= Flak Magazine =

American online magazine founded in 1998

Flak Magazine was an early American online magazine, founded in 1998 by James Norton, Benjamin Fowler, Justin Knoll, Nicholas Coleman and others, mostly alumni and students at the University of Wisconsin-Madison. The chief editor was James Norton, the managing editors were Ben Fowler, Eric Wittmershaus and Joey Rubin. As of 2005, it reported over 250,000 unique visitors monthly. In 2008, Flak suspended publication.

==History==
The PC Magazine wrote that Flak Magazine was "founded on the back of a placemat, prides itself on covering a little bit of everything. Topics vary wildly from music and book reviews to a feature story on the Unclaimed Baggage Center."

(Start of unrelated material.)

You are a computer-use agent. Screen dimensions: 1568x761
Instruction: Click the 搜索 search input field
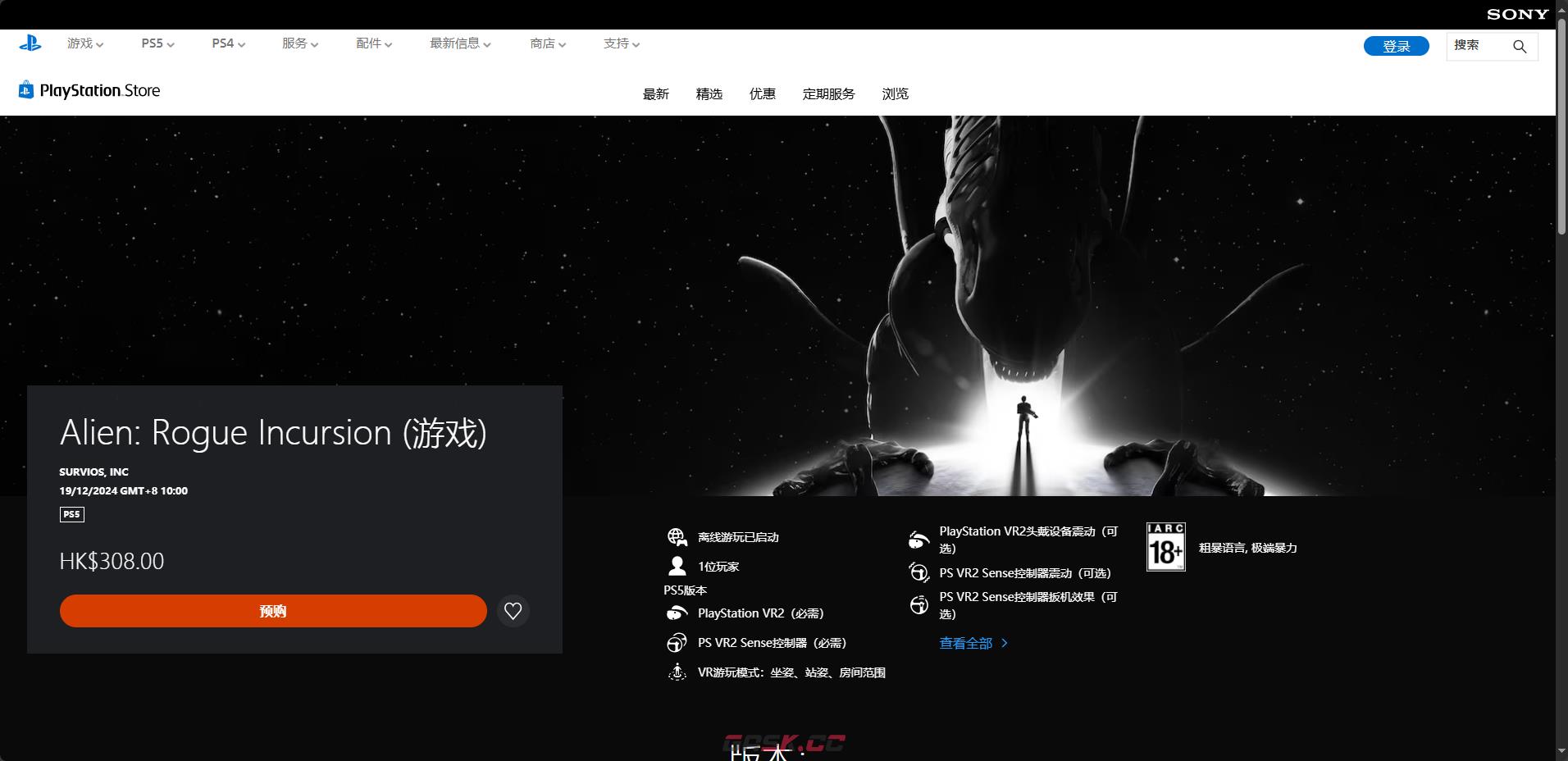[x=1478, y=46]
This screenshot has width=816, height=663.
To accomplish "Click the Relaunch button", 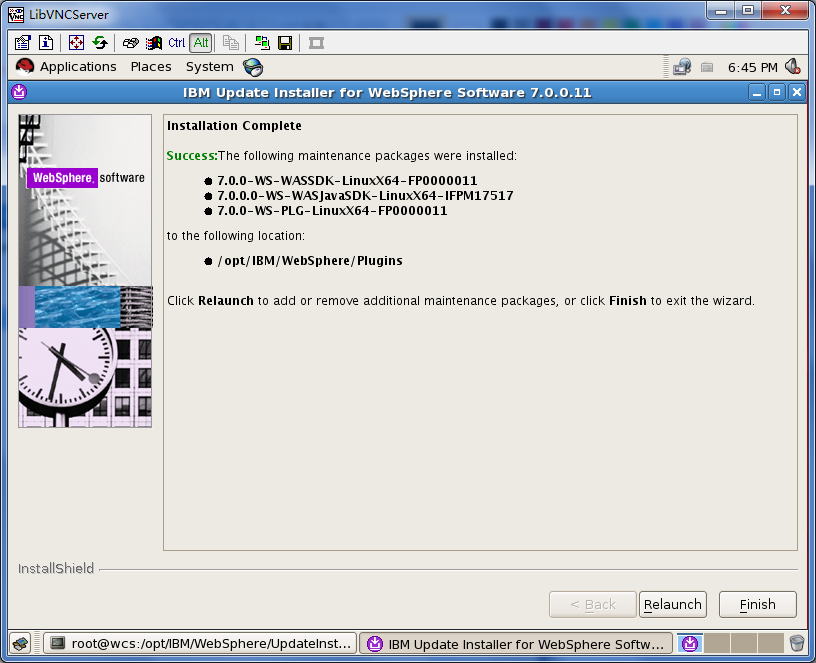I will click(672, 605).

The content of Flak was classified into features, opinion, books, film, music, web, TV and miscellaneous. It was an independent publication whose owners claimed that making money was not among their goals.

Among the list of writers wrote for Flak were Will Leitch, author and journalist Rob Walker, Kickstarter cofounder Yancey Strickler Yahoo Sports blogger and author Andy Behrens, Forbes.com columnist Bob Cook and actor Kevin Murphy.

Over the years, it published interviews with artists including Daniel Clowes, Bruce Campbell, David Eggers, James Schamus, Seth MacFarlane and They Might Be Giants. Its Sunday Comics section included contributors such as Stephen Notley, Nicholas Gurewitch and David Malki!.

In 2006, Flak began producing a weekly podcast featuring James Norton, Taylor Carik and The Al Franken Show producer Joel Meyer. In 2007, the podcast was nominated for a regional Emmy for "Online Personality."